Raw data:

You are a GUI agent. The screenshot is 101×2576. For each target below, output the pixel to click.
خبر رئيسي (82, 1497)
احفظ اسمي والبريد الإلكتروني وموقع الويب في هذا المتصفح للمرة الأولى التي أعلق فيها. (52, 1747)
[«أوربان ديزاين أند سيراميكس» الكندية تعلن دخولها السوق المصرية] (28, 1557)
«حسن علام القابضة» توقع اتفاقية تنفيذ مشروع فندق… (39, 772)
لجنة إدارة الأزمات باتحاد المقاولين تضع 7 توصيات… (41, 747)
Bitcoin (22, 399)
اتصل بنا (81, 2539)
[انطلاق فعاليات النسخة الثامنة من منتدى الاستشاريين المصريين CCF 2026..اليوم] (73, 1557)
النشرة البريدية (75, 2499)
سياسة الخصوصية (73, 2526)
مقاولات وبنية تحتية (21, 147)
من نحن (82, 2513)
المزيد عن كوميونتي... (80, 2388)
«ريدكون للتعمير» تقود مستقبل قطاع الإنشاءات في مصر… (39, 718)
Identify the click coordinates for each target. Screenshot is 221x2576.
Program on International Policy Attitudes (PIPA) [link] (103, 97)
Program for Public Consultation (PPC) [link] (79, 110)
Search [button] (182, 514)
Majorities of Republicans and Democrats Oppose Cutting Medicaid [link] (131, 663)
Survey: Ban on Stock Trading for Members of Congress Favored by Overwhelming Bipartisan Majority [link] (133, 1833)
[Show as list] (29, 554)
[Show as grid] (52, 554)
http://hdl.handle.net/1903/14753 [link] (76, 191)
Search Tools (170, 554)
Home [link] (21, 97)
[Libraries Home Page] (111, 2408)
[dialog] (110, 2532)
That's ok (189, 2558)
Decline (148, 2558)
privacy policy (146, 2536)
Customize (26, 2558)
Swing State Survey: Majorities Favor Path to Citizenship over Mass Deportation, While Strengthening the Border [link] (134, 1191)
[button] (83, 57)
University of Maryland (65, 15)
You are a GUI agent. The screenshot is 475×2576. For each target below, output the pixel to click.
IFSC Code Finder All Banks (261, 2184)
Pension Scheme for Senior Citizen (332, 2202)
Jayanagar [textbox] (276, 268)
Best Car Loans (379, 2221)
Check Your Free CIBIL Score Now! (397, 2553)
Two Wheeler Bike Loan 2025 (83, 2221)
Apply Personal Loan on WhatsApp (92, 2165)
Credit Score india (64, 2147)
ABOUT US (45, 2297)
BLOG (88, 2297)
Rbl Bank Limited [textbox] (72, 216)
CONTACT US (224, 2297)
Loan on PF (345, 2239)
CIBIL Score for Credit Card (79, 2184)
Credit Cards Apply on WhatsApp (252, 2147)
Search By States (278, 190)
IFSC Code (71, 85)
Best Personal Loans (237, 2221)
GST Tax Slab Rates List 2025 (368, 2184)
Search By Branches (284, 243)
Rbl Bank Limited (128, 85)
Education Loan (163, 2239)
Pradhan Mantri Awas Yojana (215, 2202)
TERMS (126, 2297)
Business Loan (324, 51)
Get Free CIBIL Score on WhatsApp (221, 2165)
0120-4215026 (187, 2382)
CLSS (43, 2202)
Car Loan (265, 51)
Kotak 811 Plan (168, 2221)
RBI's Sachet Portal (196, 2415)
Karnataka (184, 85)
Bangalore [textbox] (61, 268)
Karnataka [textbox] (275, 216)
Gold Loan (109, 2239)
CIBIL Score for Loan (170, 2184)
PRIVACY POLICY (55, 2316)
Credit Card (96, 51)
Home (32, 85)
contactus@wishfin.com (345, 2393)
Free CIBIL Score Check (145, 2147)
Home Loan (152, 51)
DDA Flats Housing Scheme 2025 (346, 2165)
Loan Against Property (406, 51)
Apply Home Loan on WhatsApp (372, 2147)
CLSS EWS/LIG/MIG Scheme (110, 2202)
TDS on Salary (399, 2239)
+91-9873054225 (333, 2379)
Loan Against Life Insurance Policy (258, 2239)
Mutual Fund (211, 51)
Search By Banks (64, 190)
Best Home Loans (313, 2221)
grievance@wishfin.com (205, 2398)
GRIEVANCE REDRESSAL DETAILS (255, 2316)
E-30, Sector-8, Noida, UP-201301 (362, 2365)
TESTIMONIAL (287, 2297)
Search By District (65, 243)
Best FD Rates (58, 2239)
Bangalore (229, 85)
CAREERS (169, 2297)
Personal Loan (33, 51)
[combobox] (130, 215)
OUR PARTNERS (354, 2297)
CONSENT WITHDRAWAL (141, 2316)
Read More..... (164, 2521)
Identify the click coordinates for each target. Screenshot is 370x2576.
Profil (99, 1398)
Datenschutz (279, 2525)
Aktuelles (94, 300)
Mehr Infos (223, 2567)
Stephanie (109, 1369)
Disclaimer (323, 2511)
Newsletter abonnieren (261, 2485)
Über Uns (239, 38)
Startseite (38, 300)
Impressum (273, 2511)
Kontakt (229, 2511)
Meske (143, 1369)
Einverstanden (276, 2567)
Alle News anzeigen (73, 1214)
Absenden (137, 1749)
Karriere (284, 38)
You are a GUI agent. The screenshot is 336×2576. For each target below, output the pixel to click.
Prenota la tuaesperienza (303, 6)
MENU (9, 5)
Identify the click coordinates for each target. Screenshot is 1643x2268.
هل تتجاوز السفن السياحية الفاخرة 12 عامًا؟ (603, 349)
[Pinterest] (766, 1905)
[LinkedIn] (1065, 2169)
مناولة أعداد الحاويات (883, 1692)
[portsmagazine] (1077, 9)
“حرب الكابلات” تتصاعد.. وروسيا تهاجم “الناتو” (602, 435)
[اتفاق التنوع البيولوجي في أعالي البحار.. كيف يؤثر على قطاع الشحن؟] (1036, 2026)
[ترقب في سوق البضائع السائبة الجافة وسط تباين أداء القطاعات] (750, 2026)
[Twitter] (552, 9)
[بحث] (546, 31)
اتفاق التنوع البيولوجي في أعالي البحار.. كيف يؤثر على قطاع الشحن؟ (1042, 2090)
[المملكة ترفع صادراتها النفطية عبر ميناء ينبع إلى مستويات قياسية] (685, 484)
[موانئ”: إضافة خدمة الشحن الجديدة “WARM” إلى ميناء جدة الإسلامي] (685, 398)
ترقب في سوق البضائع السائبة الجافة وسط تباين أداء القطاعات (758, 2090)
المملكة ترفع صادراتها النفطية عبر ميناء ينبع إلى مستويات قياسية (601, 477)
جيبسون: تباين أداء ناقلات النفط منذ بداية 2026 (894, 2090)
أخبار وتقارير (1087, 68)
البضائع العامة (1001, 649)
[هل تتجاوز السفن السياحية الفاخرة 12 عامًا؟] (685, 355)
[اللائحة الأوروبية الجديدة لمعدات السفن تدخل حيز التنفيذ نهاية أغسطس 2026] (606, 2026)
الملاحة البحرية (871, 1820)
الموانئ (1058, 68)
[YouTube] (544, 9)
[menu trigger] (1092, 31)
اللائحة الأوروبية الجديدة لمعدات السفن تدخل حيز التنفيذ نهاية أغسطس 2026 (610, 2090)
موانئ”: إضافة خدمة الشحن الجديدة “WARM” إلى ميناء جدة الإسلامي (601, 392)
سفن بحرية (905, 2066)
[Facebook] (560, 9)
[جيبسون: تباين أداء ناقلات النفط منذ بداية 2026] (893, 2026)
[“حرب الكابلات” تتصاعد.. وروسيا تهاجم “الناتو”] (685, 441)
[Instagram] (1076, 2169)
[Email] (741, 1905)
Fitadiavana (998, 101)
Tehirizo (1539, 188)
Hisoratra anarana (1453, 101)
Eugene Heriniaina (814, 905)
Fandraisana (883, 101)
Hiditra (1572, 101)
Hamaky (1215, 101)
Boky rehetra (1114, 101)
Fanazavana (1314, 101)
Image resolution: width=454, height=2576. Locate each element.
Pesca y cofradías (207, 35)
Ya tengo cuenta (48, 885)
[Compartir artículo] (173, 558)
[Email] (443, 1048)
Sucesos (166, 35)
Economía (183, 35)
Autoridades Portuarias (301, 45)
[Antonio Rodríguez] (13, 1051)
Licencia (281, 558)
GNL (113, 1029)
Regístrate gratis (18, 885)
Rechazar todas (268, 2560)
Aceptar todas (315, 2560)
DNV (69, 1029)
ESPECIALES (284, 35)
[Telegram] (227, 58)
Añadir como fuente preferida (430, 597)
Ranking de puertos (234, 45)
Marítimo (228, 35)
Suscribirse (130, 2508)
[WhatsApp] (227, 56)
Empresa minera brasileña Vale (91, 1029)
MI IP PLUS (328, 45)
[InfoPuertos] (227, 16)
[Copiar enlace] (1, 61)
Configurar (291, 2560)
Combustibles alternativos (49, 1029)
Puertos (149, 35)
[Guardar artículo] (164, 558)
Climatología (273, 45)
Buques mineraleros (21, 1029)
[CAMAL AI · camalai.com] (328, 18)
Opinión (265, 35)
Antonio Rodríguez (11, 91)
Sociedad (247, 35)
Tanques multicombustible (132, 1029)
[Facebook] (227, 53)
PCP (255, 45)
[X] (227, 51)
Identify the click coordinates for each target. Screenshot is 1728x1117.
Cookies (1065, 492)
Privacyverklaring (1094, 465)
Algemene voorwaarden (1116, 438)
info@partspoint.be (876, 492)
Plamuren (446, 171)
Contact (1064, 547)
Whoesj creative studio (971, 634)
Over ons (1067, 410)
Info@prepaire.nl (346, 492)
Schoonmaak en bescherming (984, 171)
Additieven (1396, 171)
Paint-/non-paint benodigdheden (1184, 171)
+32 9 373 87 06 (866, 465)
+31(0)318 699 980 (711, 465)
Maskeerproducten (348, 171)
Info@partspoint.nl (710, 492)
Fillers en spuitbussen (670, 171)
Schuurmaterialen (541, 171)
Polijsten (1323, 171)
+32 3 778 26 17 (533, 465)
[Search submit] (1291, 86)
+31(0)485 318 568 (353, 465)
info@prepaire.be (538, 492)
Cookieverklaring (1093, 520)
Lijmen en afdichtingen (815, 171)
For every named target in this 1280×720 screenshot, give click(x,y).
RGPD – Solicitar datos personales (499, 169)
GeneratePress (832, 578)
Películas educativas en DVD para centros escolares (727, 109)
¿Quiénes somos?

Problem to work on: Would you please copy exactly the part of the entries above that begins at the line containing "Car Loan (265, 51)" and ends at the line containing "Free CIBIL Score Check (145, 2147)", both lines included?

Answer to this exercise:
Car Loan (265, 51)
Kotak 811 Plan (168, 2221)
RBI's Sachet Portal (196, 2415)
Karnataka (184, 85)
Bangalore [textbox] (61, 268)
Karnataka [textbox] (275, 216)
Gold Loan (109, 2239)
CIBIL Score for Loan (170, 2184)
PRIVACY POLICY (55, 2316)
Credit Card (96, 51)
Home (32, 85)
contactus@wishfin.com (345, 2393)
Free CIBIL Score Check (145, 2147)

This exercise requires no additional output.